* _Data for review_:
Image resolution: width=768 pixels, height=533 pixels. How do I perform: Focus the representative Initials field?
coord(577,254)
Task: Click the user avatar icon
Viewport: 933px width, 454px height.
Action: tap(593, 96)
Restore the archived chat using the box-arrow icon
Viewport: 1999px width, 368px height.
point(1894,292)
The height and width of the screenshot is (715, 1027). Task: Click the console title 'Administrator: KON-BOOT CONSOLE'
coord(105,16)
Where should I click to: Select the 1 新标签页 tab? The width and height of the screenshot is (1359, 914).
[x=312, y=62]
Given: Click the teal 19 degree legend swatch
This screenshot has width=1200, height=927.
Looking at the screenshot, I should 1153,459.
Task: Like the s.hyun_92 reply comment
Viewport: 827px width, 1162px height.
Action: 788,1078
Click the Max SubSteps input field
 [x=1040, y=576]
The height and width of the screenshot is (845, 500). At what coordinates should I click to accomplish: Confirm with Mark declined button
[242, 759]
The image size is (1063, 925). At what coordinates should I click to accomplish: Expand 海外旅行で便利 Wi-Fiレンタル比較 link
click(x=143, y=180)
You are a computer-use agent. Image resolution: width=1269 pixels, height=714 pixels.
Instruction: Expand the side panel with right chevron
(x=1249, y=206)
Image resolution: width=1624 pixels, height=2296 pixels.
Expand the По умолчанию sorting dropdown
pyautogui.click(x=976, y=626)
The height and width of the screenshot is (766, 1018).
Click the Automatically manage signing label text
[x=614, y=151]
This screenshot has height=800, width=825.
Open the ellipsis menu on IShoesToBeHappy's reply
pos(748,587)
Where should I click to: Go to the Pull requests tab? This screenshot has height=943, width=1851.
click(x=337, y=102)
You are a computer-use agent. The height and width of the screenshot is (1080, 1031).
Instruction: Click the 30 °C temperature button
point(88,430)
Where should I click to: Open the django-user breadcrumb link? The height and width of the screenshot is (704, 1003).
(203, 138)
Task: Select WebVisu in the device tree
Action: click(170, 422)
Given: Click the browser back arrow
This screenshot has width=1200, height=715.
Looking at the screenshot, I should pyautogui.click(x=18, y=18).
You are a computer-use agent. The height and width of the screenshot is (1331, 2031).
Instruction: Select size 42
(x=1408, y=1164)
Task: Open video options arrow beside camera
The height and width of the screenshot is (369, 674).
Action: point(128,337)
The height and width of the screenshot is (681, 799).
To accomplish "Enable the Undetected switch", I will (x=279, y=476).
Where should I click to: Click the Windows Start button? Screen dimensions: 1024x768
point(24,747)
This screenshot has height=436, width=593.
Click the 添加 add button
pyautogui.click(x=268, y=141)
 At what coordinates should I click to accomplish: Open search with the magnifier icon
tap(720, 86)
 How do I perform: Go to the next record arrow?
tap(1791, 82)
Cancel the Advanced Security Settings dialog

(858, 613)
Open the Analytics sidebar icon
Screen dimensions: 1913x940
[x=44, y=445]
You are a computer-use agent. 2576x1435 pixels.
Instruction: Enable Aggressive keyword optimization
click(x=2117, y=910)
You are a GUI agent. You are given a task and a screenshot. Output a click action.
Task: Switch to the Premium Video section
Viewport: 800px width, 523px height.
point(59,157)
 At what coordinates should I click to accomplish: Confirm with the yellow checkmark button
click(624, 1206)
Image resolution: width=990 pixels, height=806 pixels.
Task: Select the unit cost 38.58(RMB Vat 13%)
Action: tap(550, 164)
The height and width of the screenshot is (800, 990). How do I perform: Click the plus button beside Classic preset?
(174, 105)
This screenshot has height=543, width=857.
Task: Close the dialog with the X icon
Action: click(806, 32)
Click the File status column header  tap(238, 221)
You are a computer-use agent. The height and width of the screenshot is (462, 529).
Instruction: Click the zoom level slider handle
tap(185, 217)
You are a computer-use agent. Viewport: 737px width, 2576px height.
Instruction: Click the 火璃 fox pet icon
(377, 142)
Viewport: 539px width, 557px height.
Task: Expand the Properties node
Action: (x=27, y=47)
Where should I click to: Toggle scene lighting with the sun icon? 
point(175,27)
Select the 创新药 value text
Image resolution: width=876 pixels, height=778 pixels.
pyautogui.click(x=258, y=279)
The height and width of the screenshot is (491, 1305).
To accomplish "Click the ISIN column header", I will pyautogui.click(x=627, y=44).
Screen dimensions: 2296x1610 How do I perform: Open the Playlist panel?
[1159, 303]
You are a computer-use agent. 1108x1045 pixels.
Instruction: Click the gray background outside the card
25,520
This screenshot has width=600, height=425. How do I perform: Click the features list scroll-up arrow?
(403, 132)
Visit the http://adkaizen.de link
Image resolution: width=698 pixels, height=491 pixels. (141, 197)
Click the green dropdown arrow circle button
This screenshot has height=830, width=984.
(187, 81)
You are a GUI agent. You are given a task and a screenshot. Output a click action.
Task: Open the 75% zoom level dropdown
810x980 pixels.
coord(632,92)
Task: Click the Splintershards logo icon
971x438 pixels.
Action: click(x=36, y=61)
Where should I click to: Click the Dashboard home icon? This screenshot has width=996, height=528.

* _What is being asked_: What you retype should run from the first line of the entries above through the line containing "Image resolution: width=1624", exactly and in full.

* _Response to this task_:
Image resolution: width=768 pixels, height=533 pixels. How do I perform: Focus the representative Initials field?
coord(577,254)
Task: Click the user avatar icon
Viewport: 933px width, 454px height.
Action: tap(593, 96)
Restore the archived chat using the box-arrow icon
Viewport: 1999px width, 368px height.
point(1894,292)
The height and width of the screenshot is (715, 1027). Task: Click the console title 'Administrator: KON-BOOT CONSOLE'
coord(105,16)
Where should I click to: Select the 1 新标签页 tab? The width and height of the screenshot is (1359, 914).
[x=312, y=62]
Given: Click the teal 19 degree legend swatch
This screenshot has width=1200, height=927.
Looking at the screenshot, I should 1153,459.
Task: Like the s.hyun_92 reply comment
Viewport: 827px width, 1162px height.
Action: 788,1078
Click the Max SubSteps input field
 [x=1040, y=576]
The height and width of the screenshot is (845, 500). At what coordinates should I click to accomplish: Confirm with Mark declined button
[242, 759]
The image size is (1063, 925). At what coordinates should I click to accomplish: Expand 海外旅行で便利 Wi-Fiレンタル比較 link
click(x=143, y=180)
You are a computer-use agent. Image resolution: width=1269 pixels, height=714 pixels.
Instruction: Expand the side panel with right chevron
(x=1249, y=206)
Image resolution: width=1624 pixels, height=2296 pixels.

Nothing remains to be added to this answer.